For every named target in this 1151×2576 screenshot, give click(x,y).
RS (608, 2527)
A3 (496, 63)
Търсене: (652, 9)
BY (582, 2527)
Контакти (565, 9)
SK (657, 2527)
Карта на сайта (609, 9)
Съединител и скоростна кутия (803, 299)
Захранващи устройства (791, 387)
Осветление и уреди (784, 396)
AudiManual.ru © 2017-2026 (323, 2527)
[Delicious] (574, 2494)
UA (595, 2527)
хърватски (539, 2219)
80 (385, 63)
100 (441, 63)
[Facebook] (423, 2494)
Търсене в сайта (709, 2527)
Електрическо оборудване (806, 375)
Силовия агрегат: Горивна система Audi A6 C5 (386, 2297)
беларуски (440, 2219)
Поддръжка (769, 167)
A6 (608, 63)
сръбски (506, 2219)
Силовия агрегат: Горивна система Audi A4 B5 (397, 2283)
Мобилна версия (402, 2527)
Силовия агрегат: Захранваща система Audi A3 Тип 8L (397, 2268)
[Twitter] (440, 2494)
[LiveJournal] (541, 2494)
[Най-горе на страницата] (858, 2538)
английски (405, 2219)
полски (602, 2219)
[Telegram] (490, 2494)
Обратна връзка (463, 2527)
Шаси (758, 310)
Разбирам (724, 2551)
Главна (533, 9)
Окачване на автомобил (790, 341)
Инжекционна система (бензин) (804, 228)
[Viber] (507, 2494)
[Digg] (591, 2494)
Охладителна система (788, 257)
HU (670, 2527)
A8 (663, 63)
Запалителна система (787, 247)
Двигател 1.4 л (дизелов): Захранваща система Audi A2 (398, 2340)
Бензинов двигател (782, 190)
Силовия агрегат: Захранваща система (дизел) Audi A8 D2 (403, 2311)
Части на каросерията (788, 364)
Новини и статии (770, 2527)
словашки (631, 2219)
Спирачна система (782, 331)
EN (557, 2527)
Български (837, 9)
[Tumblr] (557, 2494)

++++

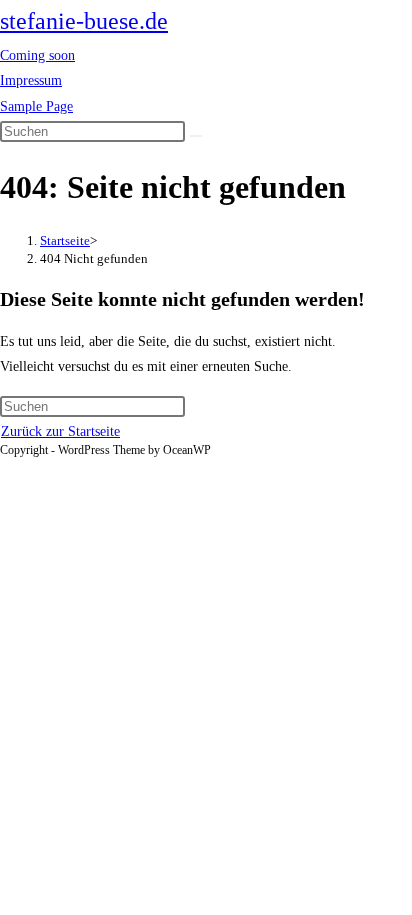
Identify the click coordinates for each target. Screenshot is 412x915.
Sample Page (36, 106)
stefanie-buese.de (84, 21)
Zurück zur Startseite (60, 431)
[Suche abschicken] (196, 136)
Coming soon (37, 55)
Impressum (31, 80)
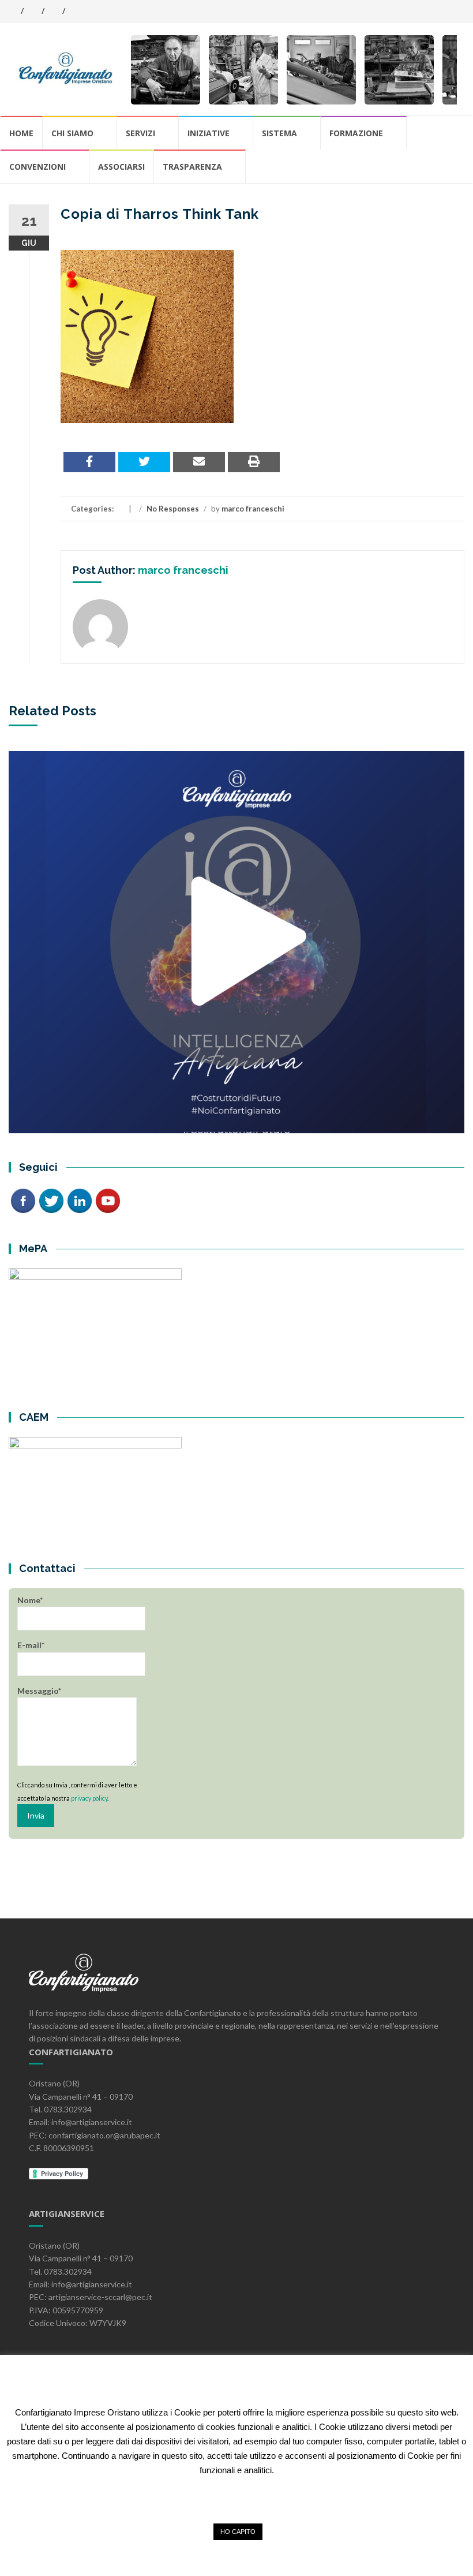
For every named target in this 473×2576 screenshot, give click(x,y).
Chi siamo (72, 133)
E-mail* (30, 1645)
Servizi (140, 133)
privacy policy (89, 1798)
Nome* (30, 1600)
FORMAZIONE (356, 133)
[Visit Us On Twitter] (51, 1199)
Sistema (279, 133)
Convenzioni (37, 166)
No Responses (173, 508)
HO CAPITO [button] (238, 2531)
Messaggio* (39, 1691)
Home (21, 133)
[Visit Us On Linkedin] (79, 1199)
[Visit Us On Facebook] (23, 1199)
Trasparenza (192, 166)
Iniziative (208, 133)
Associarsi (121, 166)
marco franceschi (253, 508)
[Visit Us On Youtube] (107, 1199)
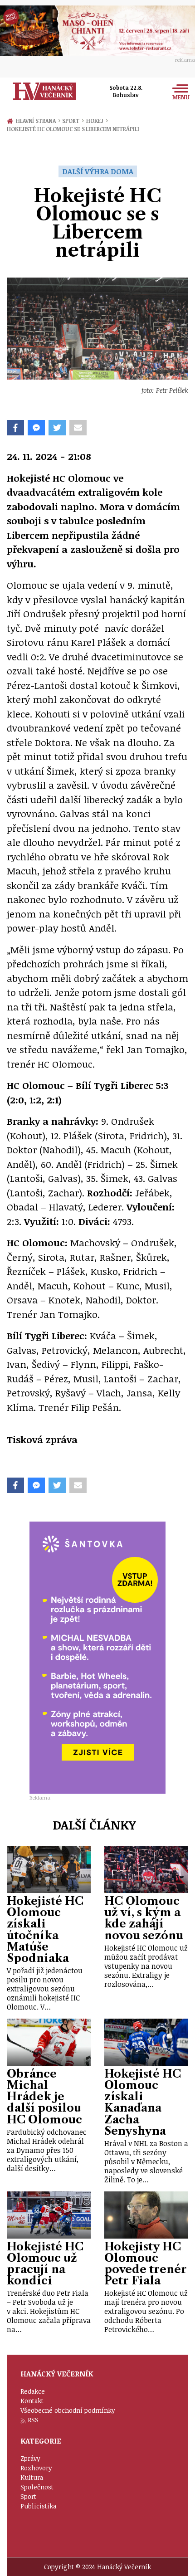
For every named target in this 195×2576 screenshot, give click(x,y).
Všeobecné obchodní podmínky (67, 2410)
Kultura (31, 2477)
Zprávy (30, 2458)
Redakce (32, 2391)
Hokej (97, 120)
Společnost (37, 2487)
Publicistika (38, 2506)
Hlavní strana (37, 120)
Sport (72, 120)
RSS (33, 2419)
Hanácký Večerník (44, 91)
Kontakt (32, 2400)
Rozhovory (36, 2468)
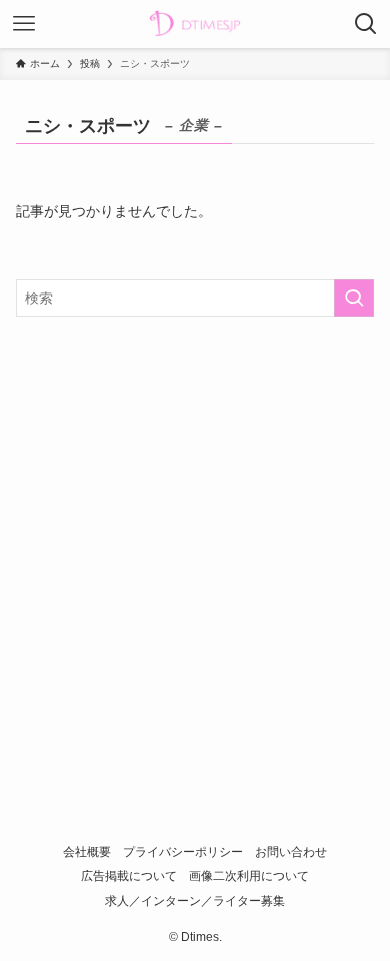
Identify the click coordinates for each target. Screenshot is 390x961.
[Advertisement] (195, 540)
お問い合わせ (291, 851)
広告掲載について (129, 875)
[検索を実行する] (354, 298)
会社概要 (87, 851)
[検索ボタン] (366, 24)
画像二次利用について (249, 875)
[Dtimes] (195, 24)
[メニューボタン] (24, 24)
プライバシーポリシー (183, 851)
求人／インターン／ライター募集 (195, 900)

++++

◆ GOAL OF THE EXERCISE: Look above for the line holding "A3 (496, 63)" and the line holding "Български (837, 9)", then output exactly those two lines and every line between them, nothing more.

◆ EXERCISE ANSWER:
A3 (496, 63)
Търсене: (652, 9)
BY (582, 2527)
Контакти (565, 9)
SK (657, 2527)
Карта на сайта (609, 9)
Съединител и скоростна кутия (803, 299)
Захранващи устройства (791, 387)
Осветление и уреди (784, 396)
AudiManual.ru © 2017-2026 (323, 2527)
[Delicious] (574, 2494)
UA (595, 2527)
хърватски (539, 2219)
80 (385, 63)
100 (441, 63)
[Facebook] (423, 2494)
Търсене в сайта (709, 2527)
Електрическо оборудване (806, 375)
Силовия агрегат: Горивна система Audi A6 C5 (386, 2297)
беларуски (440, 2219)
Поддръжка (769, 167)
A6 (608, 63)
сръбски (506, 2219)
Силовия агрегат: Горивна система Audi A4 B5 (397, 2283)
Мобилна версия (402, 2527)
Силовия агрегат: Захранваща система Audi A3 Тип 8L (397, 2268)
[Twitter] (440, 2494)
[LiveJournal] (541, 2494)
[Най-горе на страницата] (858, 2538)
английски (405, 2219)
полски (602, 2219)
[Telegram] (490, 2494)
Обратна връзка (463, 2527)
Шаси (758, 310)
Разбирам (724, 2551)
Главна (533, 9)
Окачване на автомобил (790, 341)
Инжекционна система (бензин) (804, 228)
[Viber] (507, 2494)
[Digg] (591, 2494)
Охладителна система (788, 257)
HU (670, 2527)
A8 (663, 63)
Запалителна система (787, 247)
Двигател 1.4 л (дизелов): Захранваща система Audi A2 (398, 2340)
Бензинов двигател (782, 190)
Силовия агрегат: Захранваща система (дизел) Audi A8 D2 (403, 2311)
Части на каросерията (788, 364)
Новини и статии (770, 2527)
словашки (631, 2219)
Спирачна система (782, 331)
EN (557, 2527)
Български (837, 9)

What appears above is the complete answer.